▶ _EXERCISE DETAILS_: Go to the line containing "Where should I" and retype it and every later line exactly as written, up to the last line of the entries. Keep pictures out.

INPUT DATA START

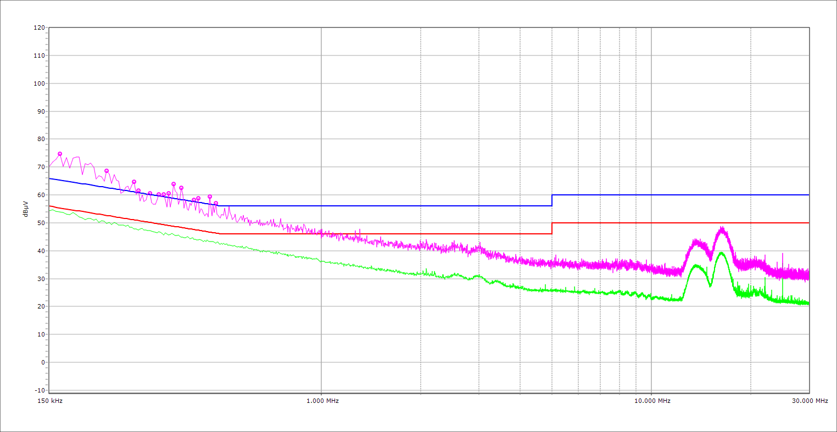The height and width of the screenshot is (432, 837).
Task: Click the 30.000 MHz x-axis label
Action: (810, 401)
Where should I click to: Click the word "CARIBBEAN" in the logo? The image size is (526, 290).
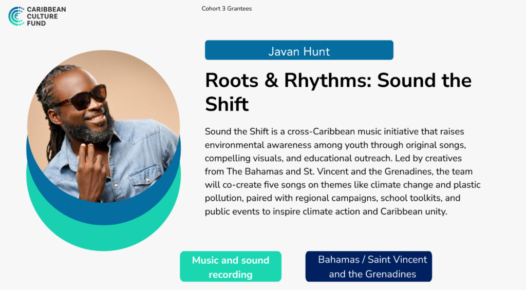click(x=46, y=9)
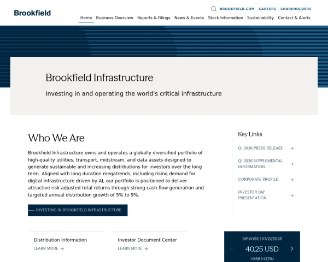The height and width of the screenshot is (262, 328).
Task: Expand the Stock Information menu
Action: (225, 18)
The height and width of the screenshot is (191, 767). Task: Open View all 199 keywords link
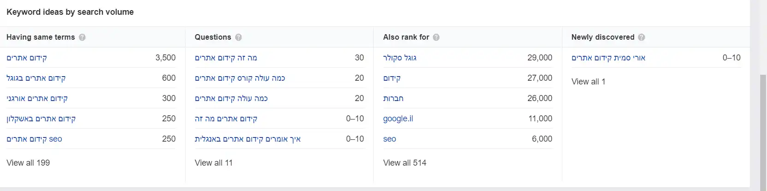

INPUT DATA END

▶ _COMPLETED TASK_:
Where should I click to: Click the word "CARIBBEAN" in the logo? The image size is (526, 290).
click(x=46, y=9)
The height and width of the screenshot is (262, 328).
Task: Expand the Stock Information menu
Action: (225, 18)
The height and width of the screenshot is (191, 767). Task: Open View all 199 keywords link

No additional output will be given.